### PAGE TEXT
Nodular follicular cell hyperplasia, commonly referred to as goiter (e.g., Wolf et al., 1998), is represented by an increase in the number of thyroid follicles within a discretely circumscribed area. Nodular hyperplasia presents either as a single discrete mass as illustrated in a zebrafish lesion (Figure 6), or as a multinodular mass as seen in a rainbow trout lesion (Figure 7). Microscopically, these lesions are similar to simple follicular cell hyperplasia in that they are comprised of well-differentiated, colloid-containing follicles of various shapes and sizes (Figures 8 and 9). In many cases, surrounding tissues such as gills may contain large numbers of follicles.
Ectopic follicular cell hyperplasia is diagnosed when hyperplastic follicles occur in a variety of tissues that are distant from the primary site of the normal thyroid follicles. These lesions are comprised of well-differentiated tissue, and the proliferation of follicles may be extensive. In some cases, thyroid follicles may occupy as many as 9 different tissues, and large areas of an organ may be replaced with follicles (Figure 10). The follicles are usually lined by a cuboidal to columnar epithelium and often contain abundant colloid. In some fish species, ectopic hyperplasia may occur in anatomic locations in which preexisting ectopic follicles are unlikely to be present. Presumably, in such locations the hyperplastic tissue may arise from “rests” of primordial cells that can differentiate into thyroid tissue. Figures 10 and 11 show extensive ectopic hyperplasia in the liver, spleen, and gonad of a Japanese medaka. In these lesions, there is no evidence of abnormal cellular features that characterize neoplasia. This thyroid tissue is considered hyperplastic (versus normal ectopic) because the follicles are large, crowded, irregularly shaped, and have basophilic cuboidal to columnar epithelium.
Follicular Cell Adenoma
Follicular cell adenomas are neoplasms that are distinguished from nodular hyperplasia by their increased structural complexity and particularly by the presence of cellular atypia. Adenomas occur as single or multiple masses within normal thyroid tissue or in areas of follicular cell hyperplasia. Adenomas are usually well-demarcated masses that often compress the adjacent tissue (Figure 12). A large adenoma may be surrounded by a “pseudocapsule” of compressed stroma and collapsed follicles from the neighboring nonneoplastic thyroid tissue (Figure 13). Unlike normal or hyperplastic thyroids, adenomas may display papillary or solid growth patterns. Papillary follicular cell adenomas are characterized by follicles of varying size with internal papillary projections that protrude into the follicular lumen (Figures 14 and 15). Follicular cell adenomas with a solid growth pattern are characterized by an absence of obvious follicular structure. Where solid adenomas occur in areas of follicular hyperplasia, there may be a distinct tinctorial difference between the neoplastic and hyperplastic cells (Figure 16). In some large solid adenomas, the neoplastic cells may be arranged in cords that are separated by a fibrovascular stroma. In all adenomas, the cells exhibit a greater degree of atypia compared to hyperplastic epithelial cells. Mitotic figures sometimes occur in adenomas, but the number per microscopic field (mitotic index) is generally low.

### TASK REQUIREMENTS
1 - Answer these questions from the text on thyroid lesions in fish.
(a) What form of nodular hyperplasia does the rainbow trout lesion show?
(b) In ectopic follicular cell hyperplasia, how many different tissues may thyroid follicles occupy?
(c) What may surround a large follicular cell adenoma?
2 - Write the next part of the text on thyroid lesions in fish, beginning after its final sentence about mitotic figures in adenomas.

(Saved entries)

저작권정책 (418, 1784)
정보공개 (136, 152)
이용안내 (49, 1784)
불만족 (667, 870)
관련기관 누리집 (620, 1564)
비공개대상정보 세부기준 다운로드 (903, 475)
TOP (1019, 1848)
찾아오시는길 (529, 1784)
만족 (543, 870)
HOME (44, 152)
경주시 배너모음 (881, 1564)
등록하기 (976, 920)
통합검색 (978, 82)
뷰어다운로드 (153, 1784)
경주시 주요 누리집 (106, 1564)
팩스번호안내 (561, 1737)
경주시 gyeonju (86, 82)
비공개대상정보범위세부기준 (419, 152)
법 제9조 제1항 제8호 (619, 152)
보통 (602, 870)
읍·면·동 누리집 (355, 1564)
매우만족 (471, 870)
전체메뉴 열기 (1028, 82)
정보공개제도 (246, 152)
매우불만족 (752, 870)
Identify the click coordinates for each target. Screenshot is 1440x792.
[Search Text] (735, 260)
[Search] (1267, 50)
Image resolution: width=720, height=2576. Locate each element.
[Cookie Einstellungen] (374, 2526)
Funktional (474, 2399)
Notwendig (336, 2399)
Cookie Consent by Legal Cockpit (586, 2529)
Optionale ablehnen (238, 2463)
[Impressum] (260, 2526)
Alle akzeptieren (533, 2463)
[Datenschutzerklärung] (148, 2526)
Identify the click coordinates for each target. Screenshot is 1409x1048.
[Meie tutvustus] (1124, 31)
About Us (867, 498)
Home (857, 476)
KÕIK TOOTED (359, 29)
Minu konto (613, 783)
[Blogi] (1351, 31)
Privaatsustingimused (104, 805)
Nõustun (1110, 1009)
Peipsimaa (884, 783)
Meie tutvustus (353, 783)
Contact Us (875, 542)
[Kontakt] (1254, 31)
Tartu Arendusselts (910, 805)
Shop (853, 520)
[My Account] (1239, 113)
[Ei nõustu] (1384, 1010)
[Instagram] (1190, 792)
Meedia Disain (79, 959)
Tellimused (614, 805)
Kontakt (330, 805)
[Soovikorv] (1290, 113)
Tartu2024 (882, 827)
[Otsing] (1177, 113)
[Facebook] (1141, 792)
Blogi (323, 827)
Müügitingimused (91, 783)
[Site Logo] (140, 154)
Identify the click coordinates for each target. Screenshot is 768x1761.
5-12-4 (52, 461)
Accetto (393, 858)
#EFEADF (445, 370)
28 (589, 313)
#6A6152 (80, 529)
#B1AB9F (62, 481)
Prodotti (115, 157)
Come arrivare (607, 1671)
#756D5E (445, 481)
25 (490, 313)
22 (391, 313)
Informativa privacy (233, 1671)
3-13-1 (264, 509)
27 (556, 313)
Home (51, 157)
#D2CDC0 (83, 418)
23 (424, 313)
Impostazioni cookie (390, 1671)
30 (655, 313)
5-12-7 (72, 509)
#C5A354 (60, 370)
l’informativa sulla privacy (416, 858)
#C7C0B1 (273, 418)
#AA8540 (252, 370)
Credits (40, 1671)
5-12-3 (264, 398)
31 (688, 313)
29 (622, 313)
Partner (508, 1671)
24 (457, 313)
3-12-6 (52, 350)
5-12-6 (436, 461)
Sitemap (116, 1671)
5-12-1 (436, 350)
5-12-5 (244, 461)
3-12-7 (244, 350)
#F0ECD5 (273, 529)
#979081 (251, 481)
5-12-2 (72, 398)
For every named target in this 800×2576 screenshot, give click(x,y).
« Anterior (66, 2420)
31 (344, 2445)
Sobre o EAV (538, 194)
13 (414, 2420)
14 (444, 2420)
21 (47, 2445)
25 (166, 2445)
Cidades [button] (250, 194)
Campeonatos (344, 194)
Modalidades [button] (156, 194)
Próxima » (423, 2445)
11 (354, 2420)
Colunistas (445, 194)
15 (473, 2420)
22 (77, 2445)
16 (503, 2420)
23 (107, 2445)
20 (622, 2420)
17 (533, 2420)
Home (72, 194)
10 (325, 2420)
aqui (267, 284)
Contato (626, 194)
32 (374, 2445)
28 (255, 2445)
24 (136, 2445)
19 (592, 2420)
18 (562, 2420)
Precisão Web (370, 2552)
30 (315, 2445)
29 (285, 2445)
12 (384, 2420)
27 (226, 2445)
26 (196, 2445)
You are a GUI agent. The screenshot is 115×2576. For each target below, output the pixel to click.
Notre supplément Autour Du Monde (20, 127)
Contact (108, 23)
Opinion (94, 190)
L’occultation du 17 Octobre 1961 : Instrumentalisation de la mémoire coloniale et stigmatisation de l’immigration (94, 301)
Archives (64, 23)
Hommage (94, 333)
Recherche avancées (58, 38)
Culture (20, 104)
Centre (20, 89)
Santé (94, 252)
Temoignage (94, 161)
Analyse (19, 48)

### YOUR WRITTEN ANSWERS
1 -
(a) A multinodular mass.
(b) As many as 9.
(c) A "pseudocapsule" of compressed stroma and collapsed follicles from the neighboring nonneoplastic thyroid tissue.

2 -
Follicular Cell Carcinoma
Follicular cell carcinomas exhibit anaplastic features such as cellular pleomorphism, nuclear atypia, and/or a high mitotic index. For example, a follicular cell carcinoma in a flagfish (Jordanella floridae) features moderate nuclear atypia and a very high mitotic index, with 15–20 mitotic figures per 40× field (Figure 17). Some carcinomas present as discrete masses (Figure 18) but the majority have indistinct boundaries and show evidence of local invasion (Figure 19) or distant metastasis. Follicular cell carcinomas may be characterized as well- or poorly differentiated. Well-differentiated follicular cell carcinomas have densely packed follicles of varying shapes and sizes that are usually smaller than normal follicles and contain only small amounts of colloid. The follicular architecture is apparent in a well-differentiated carcinoma from a medaka (Figures 20 and 21); however, there is very little colloid present. In addition to anaplastic features that are characteristic of carcinomas (e.g., increased nuclear to cytoplasmic ratio, cellular and nuclear pleomorphism, nuclear hyperchromasia, empty-appearing nuclei, coarsely-clumped chromatin, and prominent nucleoli), atypical cellular features in piscine follicular cell carcinomas can include piling up of multiple cell layers creating the appearance of stacked nuclei (Figure 22) as illustrated in the carcinoma from the golden trout (Oncorhynchus aguabonita).
Some neoplasms that we have identified as well-differentiated carcinomas are characterized by heterogeneous growth patterns. For example, the rainbow trout (O. mykiss) follicular cell carcinoma had areas that consisted of variably shaped, colloid-containing follicles, and other more cellular areas that contained only a few follicles (Figure 23). Some of these less-differentiated areas of the tumor were barely recognizable as thyroid tissue (Figure 24). On the other hand, poorly differentiated follicular cell carcinomas bear little resemblance to normal follicular structures and usually exhibit a solid growth pattern in which the tumor cells are often deeply basophilic and have small irregular nuclei. The zebrafish lesion illustrated in Figure 25 is a large, poorly differentiated follicular cell carcinoma. Although this densely cellular neoplasm is well circumscribed, it is a carcinoma rather than an adenoma because the tumor cells have many anaplastic features (Figure 26). In some cases, carcinomas arise within the pharyngeal thyroid tissue and metastasize to the liver and kidney. Other nonpharyngeal carcinomas, however, arise de novo from ectopic tissue in the kidney or spleen. Figure 27 shows a well-differentiated follicular cell carcinoma derived from ectopic thyroid tissue in the kidney of a medaka. This tumor displayed a disorganized growth pattern and anaplastic cellular features (Figure 28). The pharyngeal thyroid tissue in this specimen did not exhibit evidence of neoplasia in the examined sections.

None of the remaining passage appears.